- Research article
- Open Access
Facilitating accrual to cancer control and supportive care trials: the clinical research associate perspective
BMC Medical Research Methodology volume 13, Article number: 154 (2013)
Accrual to Cancer Control and Supportive Care (CCL) studies can be challenging. Our objective was to identify facilitators and perceived barriers to successful Children’s Oncology Group (COG) CCL accrual from the clinical research associate (CRA) perspective.
A survey was developed that focused on the following features from the institutional perspective: (1) Components of successful accrual; (2) Barriers to accrual; (3) Institutional changes that could enhance accrual; and (4) How COG could facilitate accrual. The survey was distributed to the lead CRA at each COG site with at least 2 CCL accruals within the previous year.
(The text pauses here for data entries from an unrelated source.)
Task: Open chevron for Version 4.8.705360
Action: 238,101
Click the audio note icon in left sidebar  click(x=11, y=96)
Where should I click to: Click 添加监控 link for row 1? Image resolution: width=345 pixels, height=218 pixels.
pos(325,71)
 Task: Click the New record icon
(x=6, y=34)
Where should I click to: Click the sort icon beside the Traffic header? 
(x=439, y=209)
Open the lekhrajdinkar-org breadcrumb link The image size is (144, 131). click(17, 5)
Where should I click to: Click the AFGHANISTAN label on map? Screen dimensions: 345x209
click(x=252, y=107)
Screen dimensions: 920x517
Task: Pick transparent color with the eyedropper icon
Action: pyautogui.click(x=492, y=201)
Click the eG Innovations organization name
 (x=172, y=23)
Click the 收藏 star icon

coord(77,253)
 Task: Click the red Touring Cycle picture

The written responses were classified into themes and sub-themes.
57 sites in the United States (n = 52) and Canada (n = 5) were contacted; 34 (60%) responded. The four major themes were: (1) Staff presence and dynamics; (2) Logistics including adequate numbers of eligible patients; (3) Interests and priorities; and (4) Resources. Suggestions for improvement began at the study design/conception stage, and included ongoing training/support and increased reimbursement or credit for successful CCL enrollment.
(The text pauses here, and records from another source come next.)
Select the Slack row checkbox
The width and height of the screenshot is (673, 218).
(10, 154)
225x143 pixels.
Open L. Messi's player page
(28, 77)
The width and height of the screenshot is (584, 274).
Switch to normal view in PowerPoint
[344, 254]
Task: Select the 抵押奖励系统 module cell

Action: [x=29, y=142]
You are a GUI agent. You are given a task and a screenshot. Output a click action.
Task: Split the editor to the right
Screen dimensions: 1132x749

The comments resulted in suggestions to facilitate CCL trials in the future. Soliciting input from key team members in the clinical trials process is important to maximizing accrual rates.
Children with cancer have experienced dramatic improvements in survival and about 80% of children are now expected to survive at least 5 years . Much of this improvement can be attributed to the formation of multi-institutional co-operative groups that facilitate conduct of trials for these relatively rare diseases, and the widespread acceptance of clinical trials among pediatric oncologists . Because of this improvement in survival, more attention has been focused on recognition, management and prevention of short- and long-term treatment-related toxicity .
Almost all children with cancer in the United States and Canada are treated at institutions affiliated with the Children’s Oncology Group (COG), the largest cancer group focused exclusively on children and adolescents . The COG Cancer Control and Supportive Care (CCL) Committee develops clinical trials focused on the prevention and treatment of acute toxicities in children with cancer . CCL studies are also important in terms of the prevention or minimization of potential late effects of therapy. Outcomes of primary interest have included infection, neurocognition and other neurotoxicities, nutritional status, chemotherapy-induced nausea and vomiting, and quality of life. CCL is supported by the Division of Cancer Prevention at the National Cancer Institute .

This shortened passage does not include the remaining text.